将体外转录组分按照每个反应200μL分别移入EP管中，置于37℃温度下进行孵育反应1小时，通过加入20μL的3M醋酸钠，3倍反应体积的100％乙醇和3μL糖原终止体外转录反应；-20℃静置1小时；4℃，12000rcf离心10min，弃上清，使用1mL的80％的冰冷乙醇冲洗沉淀；4℃，12000rcf离心10min，弃上清，待EP管干燥，RNA沉降于底部；每管各加18μL的荧光分子信标M.B.Buffer和2μL浓度为0.01μM的M.B.漩涡震荡后短暂离心，置于95℃变性2min后，45℃退火10min；

步骤四、检测大肠杆菌转录抑制剂对体外转录抑制活性：

在步骤三的体外转录反应EP管中加入大肠杆菌转录抑制剂2μL；然后将反应液移入黑色96孔酶标板内，使用荧光酶标仪读取荧光强度，激发波长为485nm，发射波长520nm。

2.根据权利要求1所述的细菌转录抑制剂抑制大肠杆菌体外转录活性的检测方法，其特征在于，所述步骤一具体包括：

以含有大肠杆菌rrnB核糖体操纵子的全长以及启动序列的pKK3535质粒为模板，pKK-F与pKK-450R为引物，pKK-F引物的5’-3’端引物序列为：GGCAATGACGCCAGGAGCTG，pKK-450R引物的5’-3’端引物序列为：CCCCGCTGAAAGTACTTTACAACC；对目的片段进行PCR扩增，预混液反应体系：Pfu DNA聚合酶1μL，10x Buffer 10μL，dNTPs 8μL，上下游引物各4μL，pKK3535质粒10μL，ddH2O 71μL，反应条件：95℃3min，95℃30s，55℃30s，72℃60s，循环30次，72℃10min；使用PCR产物纯化试剂盒对扩增得到的DNA片段进行产物回收，获得大肠杆菌体外转录pKK450-DNA模板。
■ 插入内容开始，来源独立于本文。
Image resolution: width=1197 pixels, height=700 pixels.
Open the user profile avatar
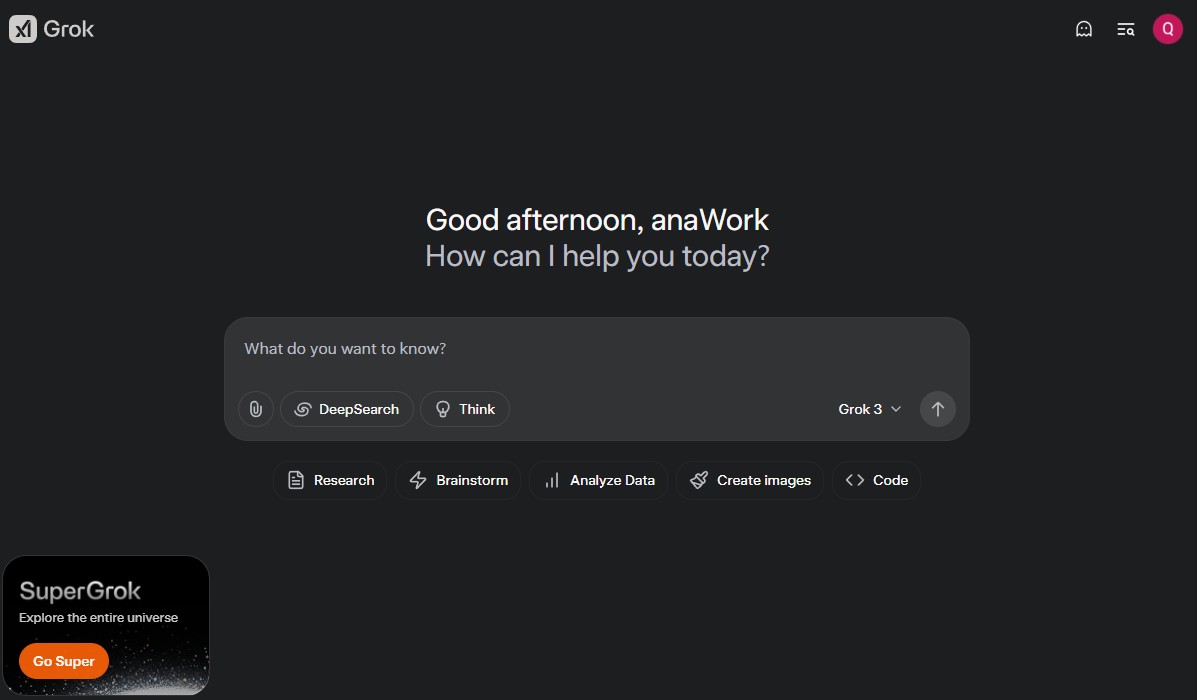click(1167, 29)
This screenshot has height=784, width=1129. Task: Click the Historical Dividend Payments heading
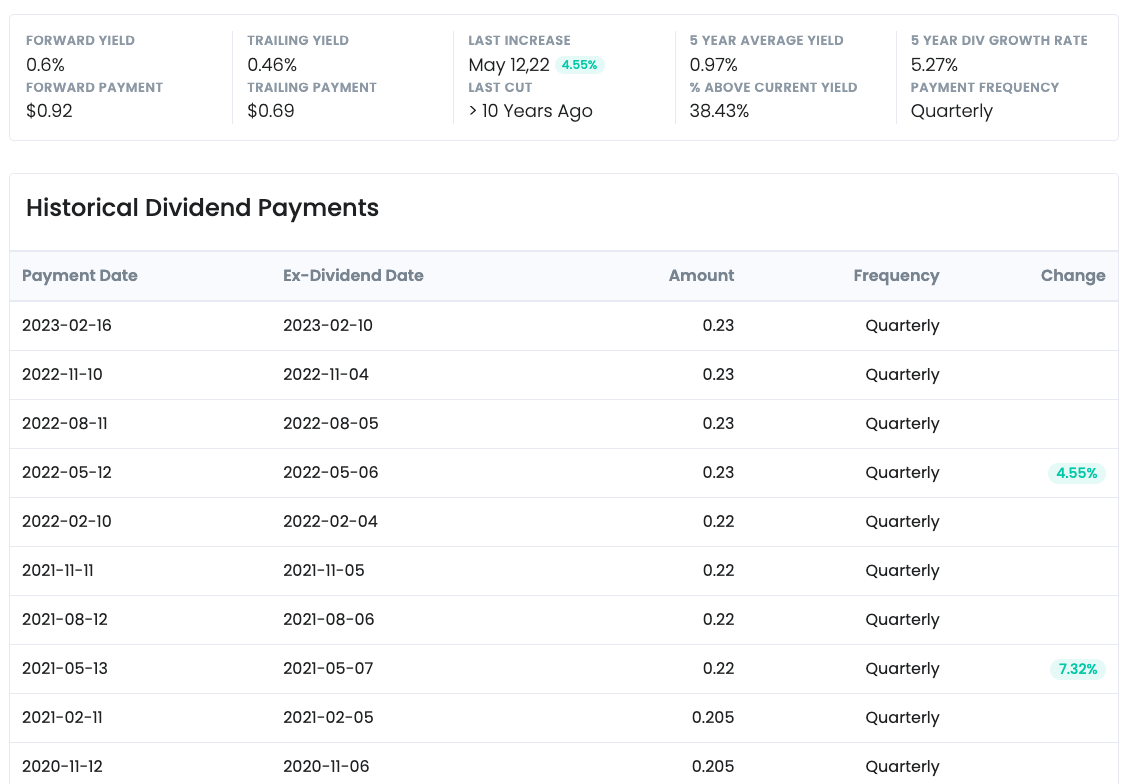tap(202, 208)
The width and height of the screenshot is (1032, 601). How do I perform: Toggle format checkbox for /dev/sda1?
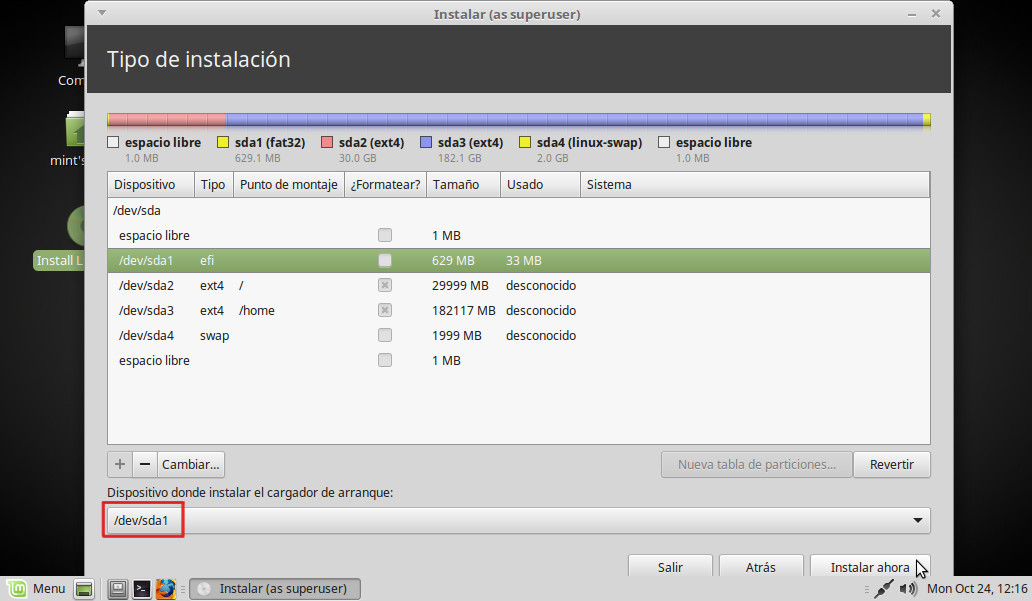pyautogui.click(x=385, y=260)
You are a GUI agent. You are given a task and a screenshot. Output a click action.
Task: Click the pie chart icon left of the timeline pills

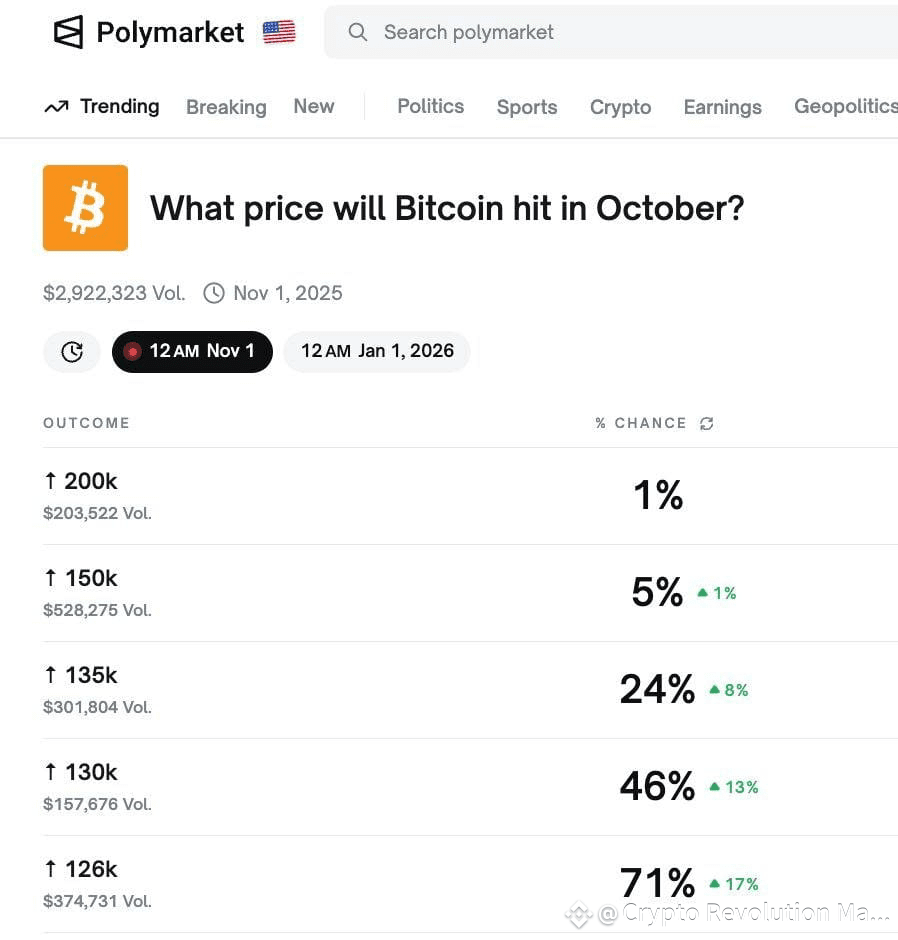(71, 351)
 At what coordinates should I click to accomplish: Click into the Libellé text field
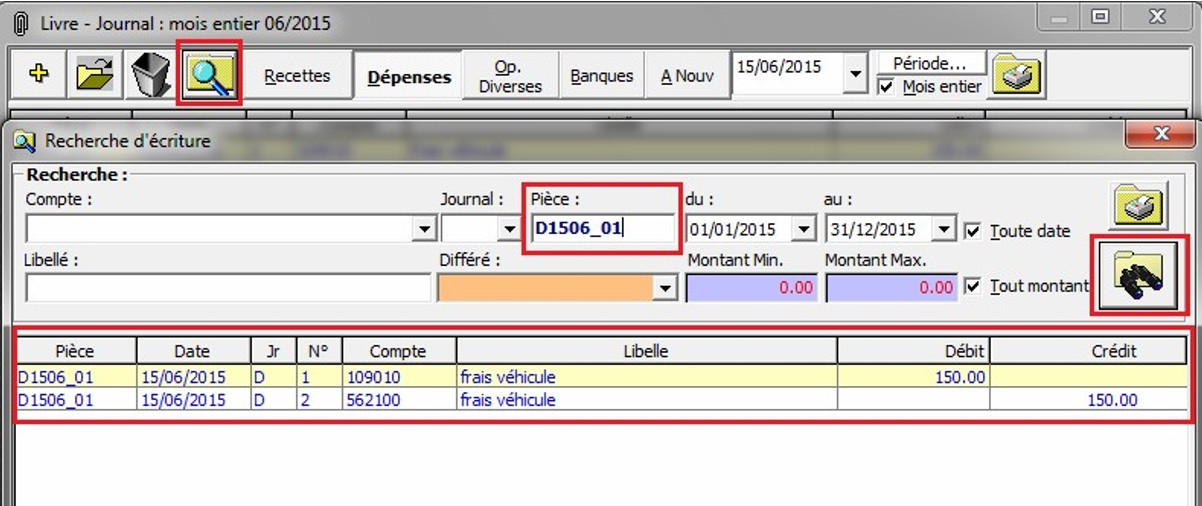[228, 288]
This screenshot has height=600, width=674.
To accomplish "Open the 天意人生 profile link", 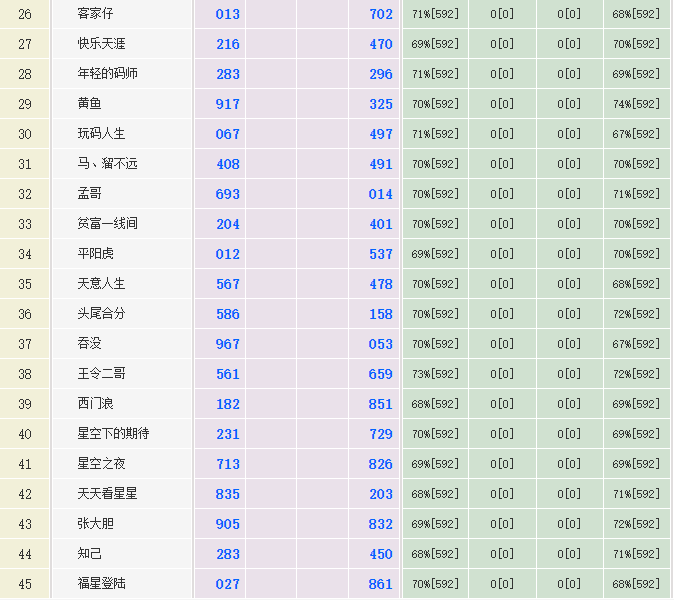I will coord(102,284).
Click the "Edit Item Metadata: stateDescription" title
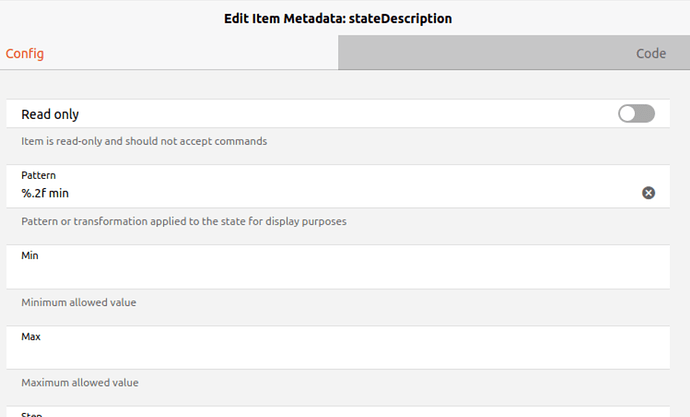Screen dimensions: 690x417 click(x=344, y=17)
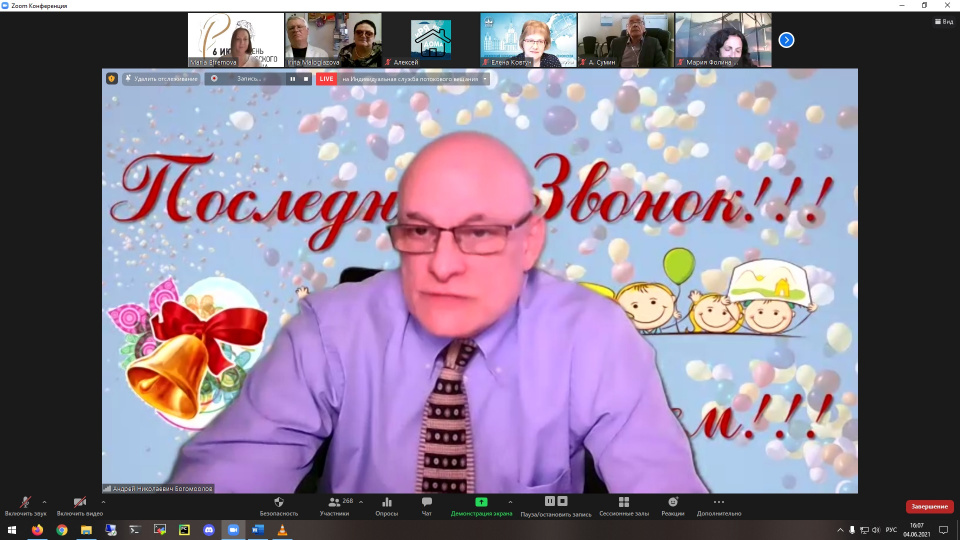Image resolution: width=960 pixels, height=540 pixels.
Task: Select Елена Ковтун's video thumbnail
Action: tap(528, 40)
3.根据权利要求1所述的细菌转录抑制剂抑制大肠杆菌体外转录活性的检测方法，其特征在于，所述步骤二具体包括：

以pKK3535质粒为模板，设计并合成与rrnB操纵子前端可以互补结合的29个碱基构成的寡聚核苷酸，通过在寡聚核苷酸5’端连接FAM荧光基团、3’端连接Dabcyl淬灭基团并通过在其两端增加互补的重复GC的序列使之形成颈环状结构，使得FAM与Dabcyl相互靠近，在分子信标单独存在时荧光被淬灭；当分子信标能与大肠杆菌rRNA模板特异性的结合后CG序列会被分开，颈环结构发生改变；FAM基团远离Dabcyl基团，从而激发出荧光信号。

4.根据权利要求1所述的细菌转录抑制剂抑制大肠杆菌体外转录活性的检测方法，其特征在于，所述步骤三中，荧光分子信标M.B.Buffer组分为：KCl 1M，MgCl₂ 10mM，pH＝8的Tris-HCl 100μM。